The “ad hoc coalition” C4C (own statement) with the “coordinator” de Cock counts the US industry association CCIA (Computer and Communication Industry Association) among its donors.

However, the CCIA also financed the campaign site Create.Refresh, which had demonstrably targeted YouTubers since the summer of 2018 in order to have videos created against the (what was then called) Article 13 of the Copyright Directive. In practice, this procedure included talking points which, although wrong, were bluntly adopted by several prominent YouTubers.
Research from the German newspaper FAZ also found that some YouTubers were offered money to create such videos.

Create.Refresh may also have invested a large part of its money in the campaign via Twitter. From August/September 2018 on, it was impossible to avoid the sponsored Twitter posts anymore, especially since the German Pirate Party MEP Julia Reda happily retweeted these sponsored tweets – which, I might add,  are political advertising.
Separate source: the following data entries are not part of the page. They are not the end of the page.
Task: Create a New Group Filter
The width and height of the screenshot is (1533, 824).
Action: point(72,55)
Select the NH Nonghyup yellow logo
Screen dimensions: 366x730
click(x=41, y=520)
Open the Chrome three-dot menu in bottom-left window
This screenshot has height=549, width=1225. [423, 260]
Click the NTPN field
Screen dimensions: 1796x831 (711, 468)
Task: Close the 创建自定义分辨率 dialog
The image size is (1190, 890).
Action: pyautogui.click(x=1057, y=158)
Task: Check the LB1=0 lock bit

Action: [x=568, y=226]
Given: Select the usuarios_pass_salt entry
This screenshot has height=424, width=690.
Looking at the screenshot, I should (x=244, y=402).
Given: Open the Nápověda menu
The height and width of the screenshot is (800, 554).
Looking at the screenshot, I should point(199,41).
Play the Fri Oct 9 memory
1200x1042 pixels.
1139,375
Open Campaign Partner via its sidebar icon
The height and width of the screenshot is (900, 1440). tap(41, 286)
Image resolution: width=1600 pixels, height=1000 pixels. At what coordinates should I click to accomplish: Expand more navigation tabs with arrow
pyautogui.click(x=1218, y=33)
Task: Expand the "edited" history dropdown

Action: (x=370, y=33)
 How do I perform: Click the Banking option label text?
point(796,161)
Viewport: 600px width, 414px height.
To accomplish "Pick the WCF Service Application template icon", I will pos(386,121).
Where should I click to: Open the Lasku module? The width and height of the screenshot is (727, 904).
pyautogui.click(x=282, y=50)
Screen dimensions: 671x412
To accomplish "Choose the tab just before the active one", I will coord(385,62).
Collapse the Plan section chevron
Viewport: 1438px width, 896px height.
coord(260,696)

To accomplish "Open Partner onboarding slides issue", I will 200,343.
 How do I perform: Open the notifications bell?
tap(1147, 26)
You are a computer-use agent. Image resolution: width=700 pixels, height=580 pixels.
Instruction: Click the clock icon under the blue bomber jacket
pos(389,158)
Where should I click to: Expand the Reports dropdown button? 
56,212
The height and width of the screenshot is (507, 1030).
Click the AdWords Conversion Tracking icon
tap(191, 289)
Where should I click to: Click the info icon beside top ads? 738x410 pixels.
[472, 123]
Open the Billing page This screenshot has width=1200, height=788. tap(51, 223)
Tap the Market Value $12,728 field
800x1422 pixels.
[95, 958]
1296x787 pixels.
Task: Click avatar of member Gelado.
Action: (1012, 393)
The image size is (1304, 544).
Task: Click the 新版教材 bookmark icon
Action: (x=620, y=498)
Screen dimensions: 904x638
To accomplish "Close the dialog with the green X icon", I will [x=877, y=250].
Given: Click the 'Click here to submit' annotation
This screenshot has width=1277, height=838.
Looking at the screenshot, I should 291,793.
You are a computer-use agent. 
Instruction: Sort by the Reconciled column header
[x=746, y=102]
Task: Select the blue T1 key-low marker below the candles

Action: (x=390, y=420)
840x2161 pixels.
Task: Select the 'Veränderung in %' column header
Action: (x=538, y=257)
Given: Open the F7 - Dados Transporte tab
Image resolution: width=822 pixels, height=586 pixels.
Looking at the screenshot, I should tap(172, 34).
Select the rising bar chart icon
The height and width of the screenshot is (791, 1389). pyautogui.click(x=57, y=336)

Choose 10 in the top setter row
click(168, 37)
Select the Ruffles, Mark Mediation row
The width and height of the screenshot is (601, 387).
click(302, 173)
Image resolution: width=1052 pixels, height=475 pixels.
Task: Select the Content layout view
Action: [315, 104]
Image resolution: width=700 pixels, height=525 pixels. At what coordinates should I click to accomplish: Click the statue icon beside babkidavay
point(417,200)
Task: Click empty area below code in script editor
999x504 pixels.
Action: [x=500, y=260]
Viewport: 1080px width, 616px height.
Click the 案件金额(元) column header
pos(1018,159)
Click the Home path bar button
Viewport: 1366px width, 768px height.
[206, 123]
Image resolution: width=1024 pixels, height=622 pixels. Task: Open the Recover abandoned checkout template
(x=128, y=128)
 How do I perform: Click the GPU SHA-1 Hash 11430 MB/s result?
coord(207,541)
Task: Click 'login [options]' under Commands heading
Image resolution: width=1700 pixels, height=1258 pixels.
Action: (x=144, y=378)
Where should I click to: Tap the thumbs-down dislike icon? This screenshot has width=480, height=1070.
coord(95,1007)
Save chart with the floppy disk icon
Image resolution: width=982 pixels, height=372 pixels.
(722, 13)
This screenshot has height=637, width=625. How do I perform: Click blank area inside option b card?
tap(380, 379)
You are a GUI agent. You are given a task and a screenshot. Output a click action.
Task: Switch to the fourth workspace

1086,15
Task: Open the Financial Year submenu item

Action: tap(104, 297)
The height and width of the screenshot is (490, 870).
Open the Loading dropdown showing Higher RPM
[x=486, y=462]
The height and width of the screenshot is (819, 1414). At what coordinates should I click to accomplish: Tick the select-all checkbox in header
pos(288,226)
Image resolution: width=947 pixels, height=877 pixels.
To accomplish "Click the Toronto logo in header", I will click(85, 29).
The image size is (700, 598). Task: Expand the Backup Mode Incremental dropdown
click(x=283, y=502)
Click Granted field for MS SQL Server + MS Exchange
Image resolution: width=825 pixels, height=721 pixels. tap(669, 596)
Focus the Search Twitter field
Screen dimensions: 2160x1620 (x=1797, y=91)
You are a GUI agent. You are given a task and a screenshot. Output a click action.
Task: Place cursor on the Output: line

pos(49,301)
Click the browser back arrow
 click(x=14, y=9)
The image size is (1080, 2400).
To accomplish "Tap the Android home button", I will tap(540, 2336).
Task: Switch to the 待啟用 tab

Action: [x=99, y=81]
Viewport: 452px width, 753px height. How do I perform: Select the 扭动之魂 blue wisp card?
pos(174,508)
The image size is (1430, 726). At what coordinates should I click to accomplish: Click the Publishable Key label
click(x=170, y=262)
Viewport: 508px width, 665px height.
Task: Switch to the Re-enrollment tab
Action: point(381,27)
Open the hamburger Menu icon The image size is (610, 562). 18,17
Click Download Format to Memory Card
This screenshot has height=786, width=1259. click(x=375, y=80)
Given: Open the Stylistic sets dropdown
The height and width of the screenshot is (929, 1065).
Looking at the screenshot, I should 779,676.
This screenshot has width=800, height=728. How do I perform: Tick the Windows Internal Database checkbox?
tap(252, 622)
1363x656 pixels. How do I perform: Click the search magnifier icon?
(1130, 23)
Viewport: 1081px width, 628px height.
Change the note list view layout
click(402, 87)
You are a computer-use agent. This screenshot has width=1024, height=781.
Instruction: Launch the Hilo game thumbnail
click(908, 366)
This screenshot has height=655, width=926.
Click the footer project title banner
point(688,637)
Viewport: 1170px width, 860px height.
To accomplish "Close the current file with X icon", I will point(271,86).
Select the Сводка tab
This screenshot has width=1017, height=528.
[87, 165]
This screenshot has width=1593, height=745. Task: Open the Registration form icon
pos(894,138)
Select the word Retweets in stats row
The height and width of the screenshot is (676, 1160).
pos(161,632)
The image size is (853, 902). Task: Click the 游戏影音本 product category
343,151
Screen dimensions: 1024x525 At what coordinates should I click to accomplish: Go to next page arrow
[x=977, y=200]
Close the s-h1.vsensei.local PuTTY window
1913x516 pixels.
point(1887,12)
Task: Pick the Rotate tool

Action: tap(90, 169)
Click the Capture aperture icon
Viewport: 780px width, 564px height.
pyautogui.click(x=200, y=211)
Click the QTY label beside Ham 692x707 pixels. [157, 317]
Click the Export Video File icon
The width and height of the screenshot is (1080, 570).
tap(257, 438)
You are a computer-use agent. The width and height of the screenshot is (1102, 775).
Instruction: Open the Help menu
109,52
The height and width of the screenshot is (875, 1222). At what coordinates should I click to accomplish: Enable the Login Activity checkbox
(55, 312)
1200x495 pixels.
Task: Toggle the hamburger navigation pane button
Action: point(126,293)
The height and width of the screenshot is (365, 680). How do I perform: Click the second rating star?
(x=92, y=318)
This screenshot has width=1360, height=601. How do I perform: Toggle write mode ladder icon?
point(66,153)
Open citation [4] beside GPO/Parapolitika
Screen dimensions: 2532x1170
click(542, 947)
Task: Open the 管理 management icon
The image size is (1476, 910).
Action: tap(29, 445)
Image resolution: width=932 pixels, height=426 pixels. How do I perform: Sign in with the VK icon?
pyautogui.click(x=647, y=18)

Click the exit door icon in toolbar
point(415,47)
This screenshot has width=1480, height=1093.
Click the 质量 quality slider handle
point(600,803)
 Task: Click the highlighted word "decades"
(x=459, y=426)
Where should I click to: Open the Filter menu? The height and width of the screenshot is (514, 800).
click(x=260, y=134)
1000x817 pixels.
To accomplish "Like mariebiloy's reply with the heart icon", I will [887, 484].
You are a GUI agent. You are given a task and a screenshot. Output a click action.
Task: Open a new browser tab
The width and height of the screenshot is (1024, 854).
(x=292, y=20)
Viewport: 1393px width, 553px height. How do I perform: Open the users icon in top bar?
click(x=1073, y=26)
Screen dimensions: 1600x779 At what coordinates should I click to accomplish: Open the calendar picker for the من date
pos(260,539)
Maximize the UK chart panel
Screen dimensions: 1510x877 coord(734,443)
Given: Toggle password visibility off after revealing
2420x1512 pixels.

Illustration: Retweet of a campaign contribution of Create.Refreh by Julia Reda in August 2018

The CCIA can be described as a key player in the campaign. They not only used to finance C4C, saveyourinternet.eu and Create.Refresh, but also to provide substantial parts of the N-Square/KDC Group 2018 budget, as the EU Transparency Report stated at the end of June 2019.

Illustration: Extract from the EU Transparency Register, N-Square/KDC Group Financing 2018

As payments in the EU Transparency Report only have to be reported in funding level brackets,the CCIA’s share of N-Square’s business may well have been significant.

 

No less than four organizations that played a decisive role in campaigns against the copyright reform received money from a US industry association that tried to exert a massive influence on EU legislation and at the same time to sell these efforts as civil society resistance (grassroots movement).

 

Friends of science

To complete the picture, at the Re:Publica 2019 Prof. Kretschmer from the University of Glasgow gave a lecture on EU copyright reform.

Illustration: Prof. Martin Kretschmer at the Re:Publica 2019, source YouTube

Prof. Kretschmer expressed doubts about the evidence presented by myself, this blog, The Times of London and other newspapers on the funding and actions of the groups identified in this article.  This despite the fact all the evidence comes from the groups themselves or is derived from the EU transparency database. And the actions of these groups are proudly proclaimed by the groups themselves.  In the American vernacular Kretschmer acts as a “merchant of doubt” despite the fact there seems to be no doubt to sell.

Almost inevitably, however, the question arises about Prof. Kretschmer’s cooperation with N-Square, which as noted here was of central importance in the campaign. Did it cease in 2017?

 

Illustration: Website of the University of Glasgow about Prof. Martin Kretschmer and his projects in June 2017

It can therefore only be speculated whether his statement, heard in the video, that he was “not completely innocent” in the debate was possibly meant quite differently.

Prof. Kretschmer only knows the truth himself.